問題文
次の1.〜3.の記述が提示文の内容と合っているかを「はい」か「いいえ」で答え、判断の決め手となる提示文の語句をそのまま引用せよ。
1. Kさんは土建屋の社長だった。
2. 相談者はKさんの会社に集まってくるとのことだった。
3. Kさんの娘さんには障害があった。

提示文
====

否定はしないけど、実際には、ホンマか~?と、思っていた。
「俺の知り合いに、めっちゃ凄い霊能者がおんねん。一回行かへん?」
10数年前、ある事で悩んでいた私にツレが言ってくれた。
その時に、霊能者といわれる人に会った時の話。
その霊能者の人は、土建屋の社長で、Kさんという人だった。
娘さんに障害があり、思い悩み、いろんな拝み屋さんに行っていた。
そして、その内、自分自身が見えるようになってしまったらしい。
(でも、ホンマに見える人やったら、俺の隠してるエロDVDとかバレてしまうんちゃうんか・・・)
おめでたい悩みを心配しながら、行く事になった。
そのKさんの自宅に、相談者が集まってくるとの事だった。
大きな自宅の居間。

====

記録データ

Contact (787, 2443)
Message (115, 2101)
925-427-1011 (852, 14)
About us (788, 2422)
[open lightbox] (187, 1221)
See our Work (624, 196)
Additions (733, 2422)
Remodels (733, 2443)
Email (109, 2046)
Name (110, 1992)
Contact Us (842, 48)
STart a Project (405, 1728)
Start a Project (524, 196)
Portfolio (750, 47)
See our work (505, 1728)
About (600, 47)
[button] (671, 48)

====

解答
1. はい。「その霊能者の人は、土建屋の社長で、Kさんという人だった。」
2. いいえ。「そのKさんの自宅に、相談者が集まってくるとの事だった。」
3. はい。「娘さんに障害があり」